Best Practices for Risk-based Fraud Management

Feb 16, 2012 7:56 AM  By

Listed below are the top-three best practices to consider in the implementation and ongoing assessment of a com­prehensive risk-based approach to fraud management.

Since an authentication score is likely a primary decisioning element in any risk-based authentication strategy, it is critical that a best-in-class scoring model is chosen and validated to establish performance expectations. This initial analysis will allow for decisioning thresholds to be established, accept and referral volumes to be planned for operationally, and benchmarks to be established against which follow-up performance monitoring results can be compared. Just remem­ber, best-in-class doesn’t have to mean most expensive.
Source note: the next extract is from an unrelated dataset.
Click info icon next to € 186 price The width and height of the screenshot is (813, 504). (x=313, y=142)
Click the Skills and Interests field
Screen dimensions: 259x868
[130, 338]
Applying unique and tailored decisioning strategies—incorporating scores and other high-risk or positive authentication results—to various access channels and related levels of assurance simply makes sense. Each access channel comes with unique risks and available data, and various opportunities to apply an authentication strat­egy that balances risk management, operational effectiveness, efficiency, cost and customer experience. Champion/Challenger strategies also may be a superb way to test newly devised strate­gies within a single channel or subsegment population without risk to an entire addressable population.

It is critical that key metrics are established early in the risk-based authentication implemen­tation process and are monitored often. If you don’t know where you want to go, you won’t know when you get there, especially if you never look at the GPS! Key metrics may include, but should not be limited to, actual vs. expected score distribution; actual vs. expected pass rates; accept vs. referral score distribution; trends in decision and result code distributions.

Monica Pearson is senior product manager, fraud and identity solutions, at Experian Decision Analytics.